Objective: Write the rows from the line containing "Task: Click the antenna" through the line containing "Activate the Trim" as a JSON list of strings, with one string per line and no blank lines.
##### Dataset rows
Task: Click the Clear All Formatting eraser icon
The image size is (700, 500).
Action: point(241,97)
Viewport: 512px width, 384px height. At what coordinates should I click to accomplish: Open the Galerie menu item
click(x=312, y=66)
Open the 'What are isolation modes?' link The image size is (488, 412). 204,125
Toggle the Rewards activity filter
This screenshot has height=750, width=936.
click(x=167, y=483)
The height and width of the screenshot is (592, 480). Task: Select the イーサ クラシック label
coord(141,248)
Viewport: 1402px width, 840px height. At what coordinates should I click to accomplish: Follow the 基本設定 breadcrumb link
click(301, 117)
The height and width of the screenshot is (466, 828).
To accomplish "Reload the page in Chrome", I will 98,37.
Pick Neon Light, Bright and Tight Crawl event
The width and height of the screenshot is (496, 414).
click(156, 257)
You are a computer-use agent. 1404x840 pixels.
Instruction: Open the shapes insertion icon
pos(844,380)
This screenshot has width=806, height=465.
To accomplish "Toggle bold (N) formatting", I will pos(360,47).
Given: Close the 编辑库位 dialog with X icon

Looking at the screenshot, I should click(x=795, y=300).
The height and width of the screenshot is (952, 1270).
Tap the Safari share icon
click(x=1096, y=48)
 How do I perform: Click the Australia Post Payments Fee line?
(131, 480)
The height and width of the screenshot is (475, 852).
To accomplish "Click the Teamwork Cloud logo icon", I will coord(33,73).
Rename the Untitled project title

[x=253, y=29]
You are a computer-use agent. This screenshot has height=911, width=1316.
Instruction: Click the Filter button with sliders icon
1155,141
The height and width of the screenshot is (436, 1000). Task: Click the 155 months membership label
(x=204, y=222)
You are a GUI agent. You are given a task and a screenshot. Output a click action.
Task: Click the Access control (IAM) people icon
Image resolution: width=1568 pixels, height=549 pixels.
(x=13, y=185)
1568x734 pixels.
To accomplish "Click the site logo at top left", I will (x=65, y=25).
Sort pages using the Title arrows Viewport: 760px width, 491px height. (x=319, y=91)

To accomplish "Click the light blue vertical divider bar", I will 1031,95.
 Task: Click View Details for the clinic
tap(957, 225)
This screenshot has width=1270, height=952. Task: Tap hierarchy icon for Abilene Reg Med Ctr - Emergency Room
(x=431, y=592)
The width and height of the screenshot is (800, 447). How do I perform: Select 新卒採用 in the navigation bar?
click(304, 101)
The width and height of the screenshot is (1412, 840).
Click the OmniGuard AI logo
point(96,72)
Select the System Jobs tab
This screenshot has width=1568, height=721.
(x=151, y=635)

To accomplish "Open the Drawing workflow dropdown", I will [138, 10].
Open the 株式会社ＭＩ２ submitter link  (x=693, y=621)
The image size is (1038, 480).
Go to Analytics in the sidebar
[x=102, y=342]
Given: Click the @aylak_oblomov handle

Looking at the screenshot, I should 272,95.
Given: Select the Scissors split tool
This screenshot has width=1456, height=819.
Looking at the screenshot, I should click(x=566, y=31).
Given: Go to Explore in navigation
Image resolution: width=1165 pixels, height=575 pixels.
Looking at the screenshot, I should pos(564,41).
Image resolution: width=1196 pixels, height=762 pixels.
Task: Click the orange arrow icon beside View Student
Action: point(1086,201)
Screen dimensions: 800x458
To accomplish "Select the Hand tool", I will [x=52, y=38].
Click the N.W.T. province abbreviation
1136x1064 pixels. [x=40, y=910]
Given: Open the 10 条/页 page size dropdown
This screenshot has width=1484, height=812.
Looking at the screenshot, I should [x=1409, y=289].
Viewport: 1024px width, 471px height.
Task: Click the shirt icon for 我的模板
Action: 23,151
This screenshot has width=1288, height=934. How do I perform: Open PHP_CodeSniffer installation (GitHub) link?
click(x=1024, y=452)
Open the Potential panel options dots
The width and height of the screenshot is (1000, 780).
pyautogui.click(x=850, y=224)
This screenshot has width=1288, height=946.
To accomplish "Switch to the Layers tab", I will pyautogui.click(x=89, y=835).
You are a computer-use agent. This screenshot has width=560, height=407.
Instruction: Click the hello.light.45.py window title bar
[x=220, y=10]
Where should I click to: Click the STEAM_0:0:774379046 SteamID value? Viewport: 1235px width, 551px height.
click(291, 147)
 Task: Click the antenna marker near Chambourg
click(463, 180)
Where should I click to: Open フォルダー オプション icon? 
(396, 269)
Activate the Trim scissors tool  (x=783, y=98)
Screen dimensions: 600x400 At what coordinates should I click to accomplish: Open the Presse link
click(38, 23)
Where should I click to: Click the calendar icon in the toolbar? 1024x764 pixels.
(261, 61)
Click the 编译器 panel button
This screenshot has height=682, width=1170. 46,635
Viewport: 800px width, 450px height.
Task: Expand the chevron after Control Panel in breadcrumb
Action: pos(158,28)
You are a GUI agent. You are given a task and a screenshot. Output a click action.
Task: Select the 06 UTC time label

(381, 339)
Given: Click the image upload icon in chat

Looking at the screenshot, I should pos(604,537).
##########
Exercise result:
[
  " Task: Click the antenna marker near Chambourg",
  "click(463, 180)",
  "Where should I click to: Open フォルダー オプション icon? ",
  "(396, 269)",
  "Activate the Trim scissors tool  (x=783, y=98)"
]